Supplied records:
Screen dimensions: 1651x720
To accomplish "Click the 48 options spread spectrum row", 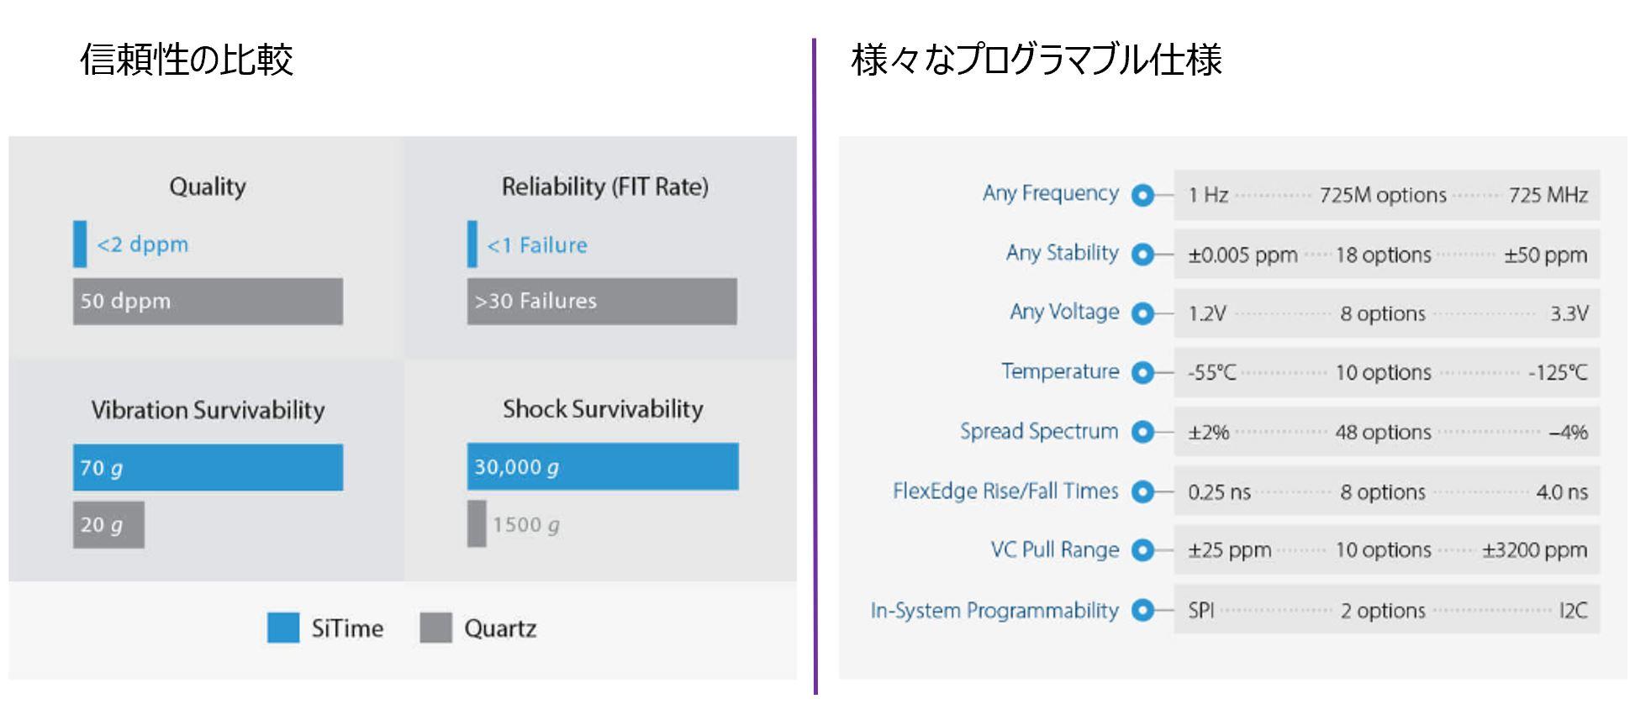I will coord(1387,432).
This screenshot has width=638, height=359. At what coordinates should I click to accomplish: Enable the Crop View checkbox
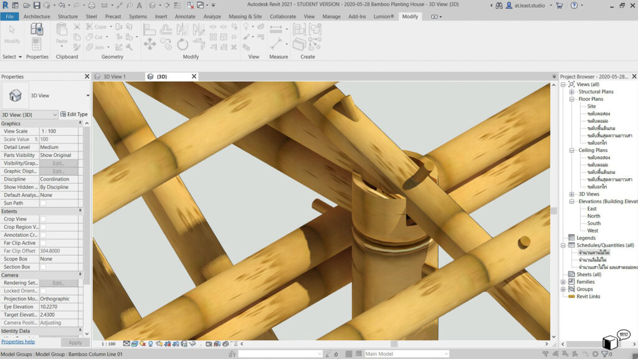[43, 219]
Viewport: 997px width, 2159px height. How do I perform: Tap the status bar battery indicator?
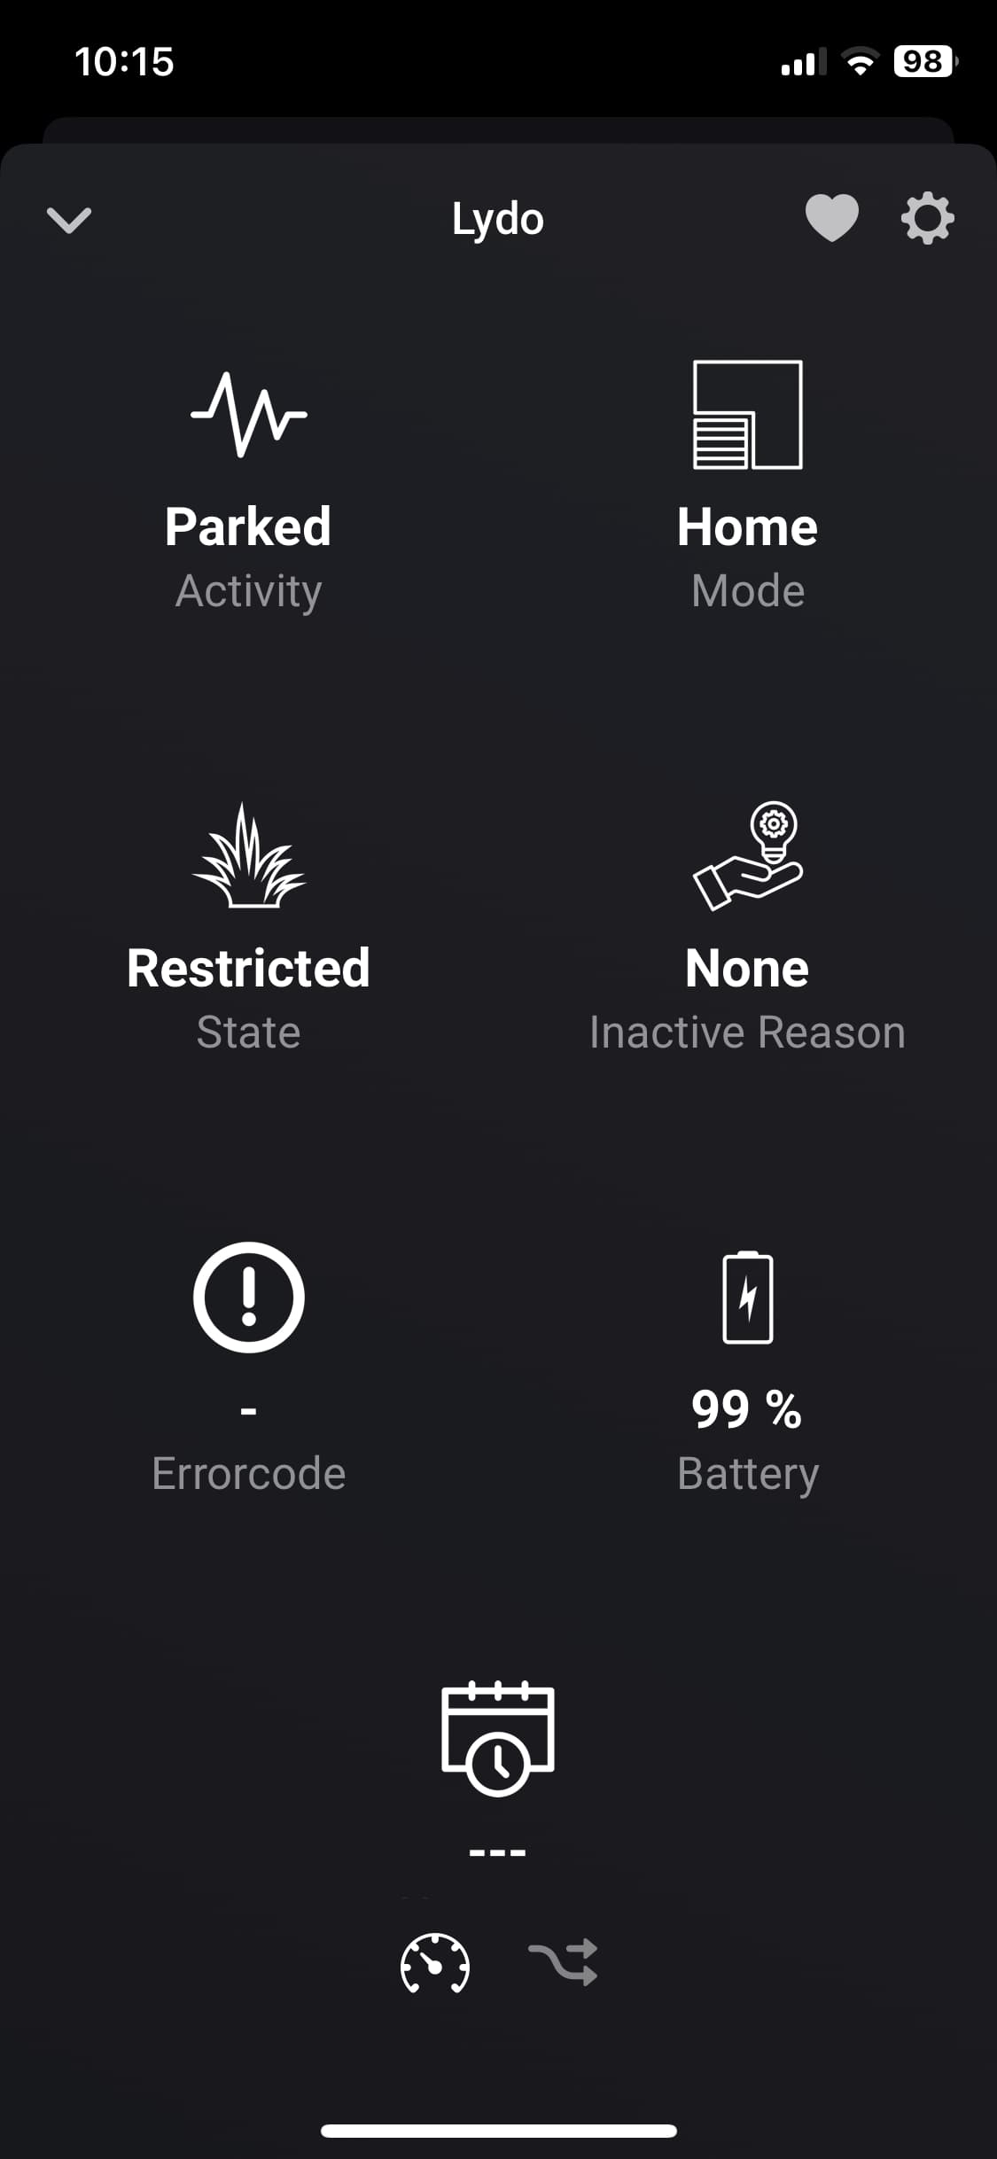pos(924,61)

Your assignment:
What you return should be the exact lines from the one containing "This screenshot has" through the end of the listing above, both included, minus any pictures.

Solution:
This screenshot has width=638, height=359. At what coordinates should I click to accomplish: Enable the Crop View checkbox
[43, 219]
Viewport: 997px width, 2159px height. How do I perform: Tap the status bar battery indicator?
pos(924,61)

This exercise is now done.